Appendix A:: The First Difference Method

[45] The method used to combine the station time series into the RATPAC-A global, hemispheric, tropical and extratropical means, described in more detail by Free et al. [2004], involves the following steps: (1) Identify dates of potential inhomogeneities from metadata. (2) (Optional) Interpolate to fill gaps in the input station data. (3) From each station time series, drop data for 6 months before and after each potential inhomogeneity. (4) (Optional) Remove data for months immediately before and after the cuts made in step 3 if the temperature for that month exceeds a specified multiple of the standard deviation (“endpoint outlier trimming”). (5) Create FD time series from these series by calculating differences in temperature from one year to the next for each of the 12 calendar months. (6) Combine the station FD series into large-scale mean FD series by averaging the station FD values. (7) Construct temperature anomaly series from the large-scale mean FD series by cumulatively summing the FD data forward in time.
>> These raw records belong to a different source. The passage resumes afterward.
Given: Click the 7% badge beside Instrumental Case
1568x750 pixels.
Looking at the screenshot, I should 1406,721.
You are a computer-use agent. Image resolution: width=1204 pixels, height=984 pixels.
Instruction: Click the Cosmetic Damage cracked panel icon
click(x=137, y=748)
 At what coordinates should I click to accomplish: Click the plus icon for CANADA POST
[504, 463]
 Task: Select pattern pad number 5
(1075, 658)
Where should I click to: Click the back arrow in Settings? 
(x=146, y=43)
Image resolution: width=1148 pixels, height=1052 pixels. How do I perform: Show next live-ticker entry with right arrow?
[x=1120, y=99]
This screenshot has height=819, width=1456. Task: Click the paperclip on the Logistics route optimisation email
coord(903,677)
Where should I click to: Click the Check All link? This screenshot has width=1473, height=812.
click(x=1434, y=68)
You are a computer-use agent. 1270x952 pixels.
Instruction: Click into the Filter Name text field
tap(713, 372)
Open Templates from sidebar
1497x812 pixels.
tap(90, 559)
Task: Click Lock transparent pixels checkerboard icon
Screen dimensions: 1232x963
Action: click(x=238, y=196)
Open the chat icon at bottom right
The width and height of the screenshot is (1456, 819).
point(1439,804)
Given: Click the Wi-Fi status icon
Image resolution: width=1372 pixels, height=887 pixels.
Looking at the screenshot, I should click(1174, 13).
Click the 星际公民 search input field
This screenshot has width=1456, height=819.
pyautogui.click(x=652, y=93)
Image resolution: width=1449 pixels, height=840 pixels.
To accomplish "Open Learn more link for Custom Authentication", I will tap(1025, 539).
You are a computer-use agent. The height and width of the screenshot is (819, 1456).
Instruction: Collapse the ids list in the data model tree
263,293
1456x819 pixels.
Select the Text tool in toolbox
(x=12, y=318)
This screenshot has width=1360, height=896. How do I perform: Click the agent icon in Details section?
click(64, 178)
[46] Within each geographical region used for the spatial averaging (see section 3.2.2 above), we combined the IGRA time series that had no suspected inhomogeneities using biweight means [Lanzante, 1996] and took the FD of the resulting mean time series. This reduces the random error effect that would be produced by applying FD to each series individually because fewer missing months of data will be present in the means than in the individual station time series. The station time series with suspect metadata events were first-differenced individually and those FD series were combined with the FD of the mean of the uncut time series (weighted by the number of uncut stations) to give large-scale mean FD series. The result was appended to the LKS data by cumulatively summing forward from 1995 to 2004.


[47] This work was funded by NOAA's Office of Global Programs. We thank the anonymous reviewers for helpful comments.